(Stored records)
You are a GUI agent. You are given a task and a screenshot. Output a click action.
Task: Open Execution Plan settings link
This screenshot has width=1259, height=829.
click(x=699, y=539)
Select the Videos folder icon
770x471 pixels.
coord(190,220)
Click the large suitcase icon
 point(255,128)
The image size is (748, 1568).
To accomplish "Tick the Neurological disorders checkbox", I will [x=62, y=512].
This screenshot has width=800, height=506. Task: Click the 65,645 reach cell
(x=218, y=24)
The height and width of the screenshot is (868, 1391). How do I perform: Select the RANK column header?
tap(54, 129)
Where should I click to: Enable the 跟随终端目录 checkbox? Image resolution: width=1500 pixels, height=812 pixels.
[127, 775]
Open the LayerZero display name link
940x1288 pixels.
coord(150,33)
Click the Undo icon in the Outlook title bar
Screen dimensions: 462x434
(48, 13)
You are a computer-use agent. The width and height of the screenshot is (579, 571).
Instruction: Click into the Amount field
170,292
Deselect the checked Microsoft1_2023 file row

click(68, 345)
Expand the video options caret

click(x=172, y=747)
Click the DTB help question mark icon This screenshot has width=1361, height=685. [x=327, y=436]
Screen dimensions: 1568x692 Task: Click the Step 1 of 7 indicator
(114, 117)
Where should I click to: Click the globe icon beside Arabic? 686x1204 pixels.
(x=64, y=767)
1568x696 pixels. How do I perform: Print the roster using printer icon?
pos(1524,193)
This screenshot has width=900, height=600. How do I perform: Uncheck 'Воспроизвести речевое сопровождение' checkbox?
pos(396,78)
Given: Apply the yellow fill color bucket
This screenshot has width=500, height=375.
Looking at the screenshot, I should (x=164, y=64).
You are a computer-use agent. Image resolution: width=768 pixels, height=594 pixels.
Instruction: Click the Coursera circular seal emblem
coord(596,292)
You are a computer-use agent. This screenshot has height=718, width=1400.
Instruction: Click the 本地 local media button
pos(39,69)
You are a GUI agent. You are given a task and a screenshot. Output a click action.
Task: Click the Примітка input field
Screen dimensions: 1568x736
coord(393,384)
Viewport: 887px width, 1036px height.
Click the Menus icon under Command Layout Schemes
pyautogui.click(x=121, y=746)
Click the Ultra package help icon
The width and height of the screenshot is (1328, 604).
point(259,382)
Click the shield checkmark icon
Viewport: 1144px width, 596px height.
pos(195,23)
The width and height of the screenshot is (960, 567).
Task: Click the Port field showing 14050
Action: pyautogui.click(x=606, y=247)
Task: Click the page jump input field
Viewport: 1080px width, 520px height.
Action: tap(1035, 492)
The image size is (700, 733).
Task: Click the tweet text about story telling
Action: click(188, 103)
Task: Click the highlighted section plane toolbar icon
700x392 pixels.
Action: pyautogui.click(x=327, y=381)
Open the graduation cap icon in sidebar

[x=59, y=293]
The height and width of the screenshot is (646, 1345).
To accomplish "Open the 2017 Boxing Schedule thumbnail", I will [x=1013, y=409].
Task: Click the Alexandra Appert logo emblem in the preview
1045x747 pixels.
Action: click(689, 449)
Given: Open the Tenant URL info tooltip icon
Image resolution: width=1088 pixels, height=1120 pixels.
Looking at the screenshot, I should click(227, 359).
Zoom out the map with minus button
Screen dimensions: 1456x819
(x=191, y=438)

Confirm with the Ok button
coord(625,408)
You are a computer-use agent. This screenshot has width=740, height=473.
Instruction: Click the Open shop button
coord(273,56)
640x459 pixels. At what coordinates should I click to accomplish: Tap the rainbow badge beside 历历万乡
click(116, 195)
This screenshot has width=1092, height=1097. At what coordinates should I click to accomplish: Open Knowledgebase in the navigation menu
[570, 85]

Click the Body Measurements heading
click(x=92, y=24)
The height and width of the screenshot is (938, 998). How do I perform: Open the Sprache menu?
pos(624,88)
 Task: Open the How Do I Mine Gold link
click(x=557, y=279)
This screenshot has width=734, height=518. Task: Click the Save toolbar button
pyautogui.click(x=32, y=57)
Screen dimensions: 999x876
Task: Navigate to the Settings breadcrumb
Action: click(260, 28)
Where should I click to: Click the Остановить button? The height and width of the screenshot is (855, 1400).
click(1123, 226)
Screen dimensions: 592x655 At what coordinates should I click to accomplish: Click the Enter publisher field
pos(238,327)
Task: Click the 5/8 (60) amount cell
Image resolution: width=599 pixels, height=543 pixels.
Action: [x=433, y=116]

Assignment: Beginning at the line above that contains "Where should I click to: Click the globe", return each line exactly through the line that contains "You are a computer-use agent. Image", and no others.

Solution to this exercise:
Where should I click to: Click the globe icon beside Arabic? 686x1204 pixels.
(x=64, y=767)
1568x696 pixels. How do I perform: Print the roster using printer icon?
pos(1524,193)
This screenshot has width=900, height=600. How do I perform: Uncheck 'Воспроизвести речевое сопровождение' checkbox?
pos(396,78)
Given: Apply the yellow fill color bucket
This screenshot has width=500, height=375.
Looking at the screenshot, I should (x=164, y=64).
You are a computer-use agent. Image resolution: width=768 pixels, height=594 pixels.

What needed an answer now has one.